O bizarro e o outro

Todos temos uma imagem de nós mesmos em nossas cabeças, e quando interagimos com os outros, principalmente com quem não conhecemos bem e queremos deixar uma impressão de quem somos (ou achamos que somos), tentamos vender, reproduzir essa imagem. O problema começa no fato de que na realidade nós não correspondemos a essa imagem, ela não passa de uma representação social de como queremos ser percebidos pelos outros.

Talvez uma boa figura ou não para exemplificar essa ideia esteja nos quadrinhos do Superman, com um de seus inimigos secundários, o "Bizarro", um clone defeituoso que tenta imitar o herói e está plenamente convencido de que é o Superman original. Assim, Bizarro tenta agir como tal, mas fracassa em suas intenções porque é um clone malfeito, um Superman degenerado e às avessas.
Gostamos de pensar que somos o herói, mas é possível que não passemos de Bizarros de nós mesmos.

O psicólogo Carl Jung usava o conceito de 'persona' para falar disso. No latim, a palavra persona era usada para designar a máscara utilizada pelos atores do teatro greco-romano, tal máscara indicava qual papel o ator iria representar. Assim, quando estamos em uma situação social, nosso ego tenta nos proteger do outro projetando uma persona, uma "máscara social" que se adeque àquela situação. As personas, quando usadas por alguém, tentam se passar por uma individualidade legítima, quando na verdade, não passam de uma reprodução do inconsciente coletivo - isto é, todo o conjunto de valores, ideias, medos, arquétipos, etc, que permeiam a mente humana.

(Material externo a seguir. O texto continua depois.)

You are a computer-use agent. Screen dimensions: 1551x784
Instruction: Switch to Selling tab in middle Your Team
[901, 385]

Não quer dizer que estamos sendo falsos quando interpretamos nossas personas, aliás, sem elas, a convivência ficaria bastante difícil. Elas possibilitam que possamos transitar por diferentes meios sociais. O problema começa quando a pessoa se confunde com a persona. Um policial que age como policial o tempo todo não seria alguém muito querido pelos amigos. Do mesmo modo, seria um saco o professor que agisse como tal com sua esposa, ou a celebridade que está piamente convencida de que é o que as revistas falam dela. Aliás, quem não conhece alguém que está completamente convencido de que é aquilo que dizem que ele é?

É extremamente perigoso quando perdemos essa nossa bizarrice de vista. O Superman tem crises de consciência, duvida de si mesmo, sabe que é outras coisas além de super-herói. O Bizarro está completamente convencido de que é o original e que o bizarro é o outro.

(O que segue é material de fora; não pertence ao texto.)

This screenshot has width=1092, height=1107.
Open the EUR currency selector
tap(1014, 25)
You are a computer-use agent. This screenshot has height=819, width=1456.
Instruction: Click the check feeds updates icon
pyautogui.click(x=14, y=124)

Queremos ser interessantes e nem sempre o mundo está interessado em nós. É muito fácil nos convencermos de que somos quem queremos ser, quando na verdade, não controlamos nem quem somos e muito menos o que enxergam de nós. Os outros não enxergam nosso self - outro termo de Jung que descreve a totalidade do indivíduo, a junção do inconsciente com o consciente -, enxergam uma persona, um Bizarro de nós mesmos. 

Relações sociais não são fáceis. Se comunicar é tentar construir pontes entre as ilhas que são cada um, uma arte extremamente delicada. Quase sempre a ponte vai desabar antes de ser concluída; nessas situações, vai ficar na mente do outro apenas nosso corpo torto e nossa degeneração mental. Outras (poucas) vezes, vamos chegar lá. A conexão está feita quando o Superman e o Bizarro voltam pros roteiros horrorosos dos arcos secundários do Superman, e nós, pelo menos com aquela pessoa, podemos interpretar outros personagens ruins de outras histórias.